— Polecenie —
Powtórz bez żadnych zmian fragment poniższych rekordów od ich samego początku aż po wiersz zawierający „Screen dimensions: 1009x450 point(106,126)”, łącznie z tym wierszem.

— Zapisane dane —
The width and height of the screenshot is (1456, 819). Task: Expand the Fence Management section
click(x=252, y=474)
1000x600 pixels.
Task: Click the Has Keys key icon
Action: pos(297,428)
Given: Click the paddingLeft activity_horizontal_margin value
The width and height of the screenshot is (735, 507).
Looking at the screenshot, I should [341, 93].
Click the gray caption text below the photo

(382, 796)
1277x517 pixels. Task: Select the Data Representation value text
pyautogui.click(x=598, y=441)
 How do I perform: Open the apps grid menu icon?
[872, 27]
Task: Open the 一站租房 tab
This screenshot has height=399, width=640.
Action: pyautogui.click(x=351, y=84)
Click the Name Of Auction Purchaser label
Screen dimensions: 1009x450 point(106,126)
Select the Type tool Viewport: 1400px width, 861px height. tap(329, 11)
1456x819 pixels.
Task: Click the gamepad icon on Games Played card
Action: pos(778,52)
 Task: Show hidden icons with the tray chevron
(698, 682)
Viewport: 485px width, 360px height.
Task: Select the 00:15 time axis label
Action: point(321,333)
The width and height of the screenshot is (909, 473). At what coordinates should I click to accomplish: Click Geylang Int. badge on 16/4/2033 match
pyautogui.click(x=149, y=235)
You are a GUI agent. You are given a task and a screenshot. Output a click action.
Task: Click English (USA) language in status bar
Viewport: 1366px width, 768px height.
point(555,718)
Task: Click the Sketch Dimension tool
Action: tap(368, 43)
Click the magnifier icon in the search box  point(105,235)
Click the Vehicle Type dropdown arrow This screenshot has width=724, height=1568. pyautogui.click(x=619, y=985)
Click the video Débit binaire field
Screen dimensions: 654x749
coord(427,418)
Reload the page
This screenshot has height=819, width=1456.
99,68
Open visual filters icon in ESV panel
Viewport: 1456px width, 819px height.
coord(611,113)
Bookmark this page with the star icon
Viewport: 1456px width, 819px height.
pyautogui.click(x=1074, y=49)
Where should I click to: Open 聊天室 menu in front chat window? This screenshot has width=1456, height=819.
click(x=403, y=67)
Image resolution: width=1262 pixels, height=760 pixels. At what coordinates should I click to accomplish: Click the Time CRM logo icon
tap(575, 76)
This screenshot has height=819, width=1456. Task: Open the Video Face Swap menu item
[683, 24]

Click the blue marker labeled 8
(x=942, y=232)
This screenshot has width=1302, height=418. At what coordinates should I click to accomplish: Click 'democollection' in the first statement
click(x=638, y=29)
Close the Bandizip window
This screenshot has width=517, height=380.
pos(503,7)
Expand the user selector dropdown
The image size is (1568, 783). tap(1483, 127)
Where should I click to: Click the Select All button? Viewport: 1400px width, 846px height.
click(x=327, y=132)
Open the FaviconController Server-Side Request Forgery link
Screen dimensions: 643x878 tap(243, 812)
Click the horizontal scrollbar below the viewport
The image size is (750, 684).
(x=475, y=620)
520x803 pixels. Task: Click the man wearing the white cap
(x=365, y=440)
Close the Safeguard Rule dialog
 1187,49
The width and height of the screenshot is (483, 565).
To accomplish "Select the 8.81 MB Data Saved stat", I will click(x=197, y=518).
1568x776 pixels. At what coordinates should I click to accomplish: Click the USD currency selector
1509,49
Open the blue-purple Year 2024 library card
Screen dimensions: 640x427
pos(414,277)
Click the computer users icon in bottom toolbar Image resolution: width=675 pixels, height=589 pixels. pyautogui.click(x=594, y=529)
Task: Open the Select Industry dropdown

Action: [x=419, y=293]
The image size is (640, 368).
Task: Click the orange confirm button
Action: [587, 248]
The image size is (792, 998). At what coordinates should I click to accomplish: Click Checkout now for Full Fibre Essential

— Odpowiedź końcowa —
The width and height of the screenshot is (1456, 819). Task: Expand the Fence Management section
click(x=252, y=474)
1000x600 pixels.
Task: Click the Has Keys key icon
Action: pos(297,428)
Given: Click the paddingLeft activity_horizontal_margin value
The width and height of the screenshot is (735, 507).
Looking at the screenshot, I should [341, 93].
Click the gray caption text below the photo

(382, 796)
1277x517 pixels. Task: Select the Data Representation value text
pyautogui.click(x=598, y=441)
 How do I perform: Open the apps grid menu icon?
[872, 27]
Task: Open the 一站租房 tab
This screenshot has height=399, width=640.
Action: pyautogui.click(x=351, y=84)
Click the Name Of Auction Purchaser label
Screen dimensions: 1009x450 point(106,126)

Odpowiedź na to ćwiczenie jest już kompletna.